It feels like stay-at-home mothers have attracted a lot of negativity on Mumsnet for years, and lately it’s been particularly sharp. People often frame it as women “not supporting other women”, but I think it’s more uncomfortable than that — most of us feel uneasy when someone makes a life choice that doesn’t resemble our own. Right now, SAHMs seem to be the lightning rod for that discomfort.
There’s also a strange double standard at play. We tell women that unpaid labour has “no value”, then act shocked when no one wants or is able to do it.
SAHMs aren’t idle. They’re providing full-time childcare, domestic labour, emotional labour, and often the logistical glue that keeps a household functioning — work that would cost tens of thousands a year to outsource. The fact that it doesn’t appear on a payslip doesn’t make it worthless.
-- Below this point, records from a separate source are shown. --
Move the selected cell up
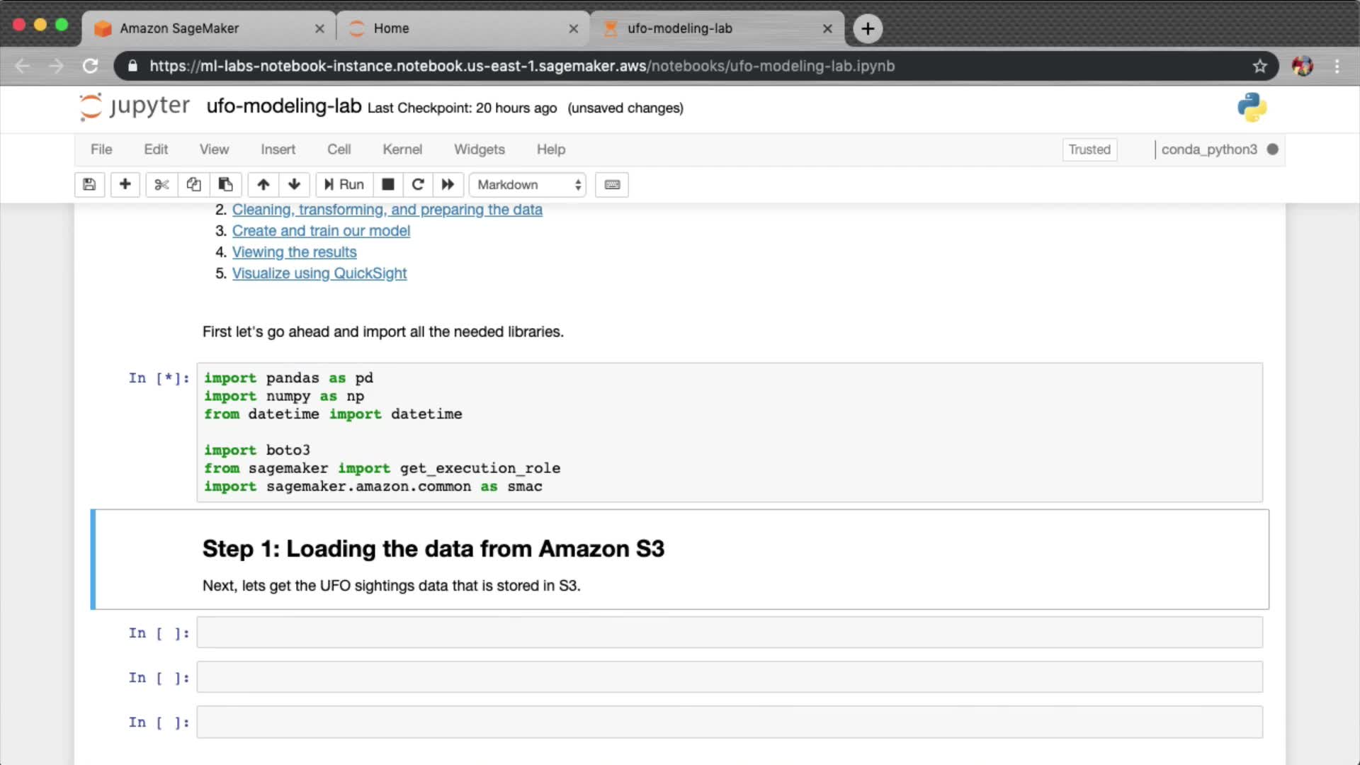 point(263,185)
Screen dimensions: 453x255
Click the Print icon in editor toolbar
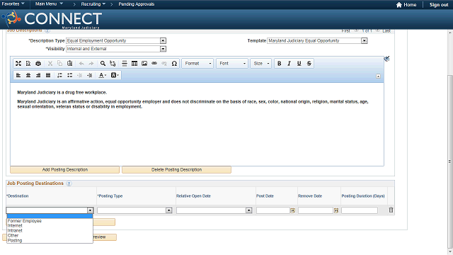coord(38,64)
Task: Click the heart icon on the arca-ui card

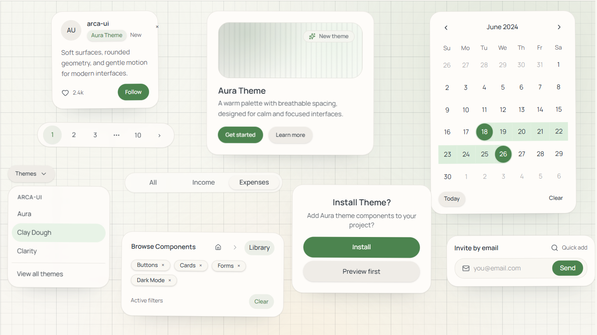Action: point(65,92)
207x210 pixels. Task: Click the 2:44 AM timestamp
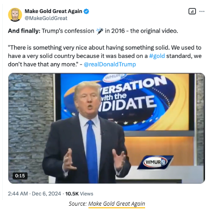point(18,194)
For many families, one parent stepping back isn’t a lifestyle statement or a lack of ambition. It’s a pragmatic decision shaped by childcare costs, inflexible jobs, children’s needs, or sheer economics.
We should be able to support women who work full-time and respect women who stay home. Pitting mothers against each other only props up a system that consistently undervalues care in every form.
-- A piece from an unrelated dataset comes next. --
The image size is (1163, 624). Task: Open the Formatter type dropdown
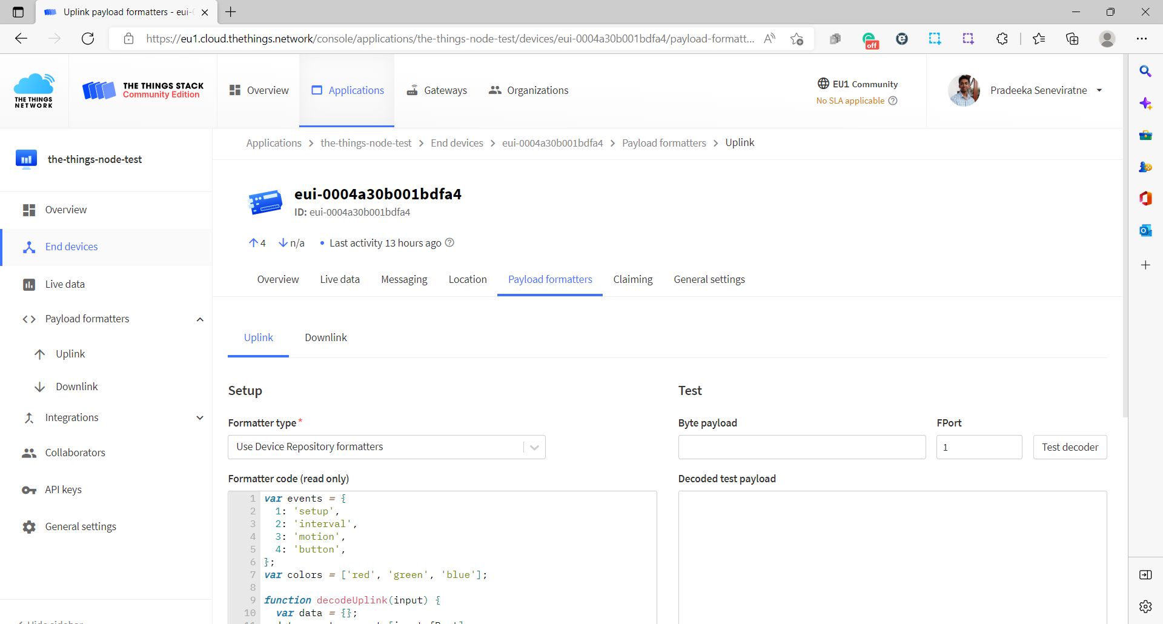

Choosing to raise your own children isn’t laziness. It’s labour society depends on — and conveniently refuses to price properly.
I'm a SAHM with a high-earning husband, and some people who can't think through the best scenarios tend to jump to the worst ones, making harsh judgments about me and my husband. I’ve always been someone who plans ahead, coming up with Plan A, Plan B, Plan C, and so on for anything I wanted to achieve. During my years in a high-earning career, I built up passive income that now supports the life I envisioned.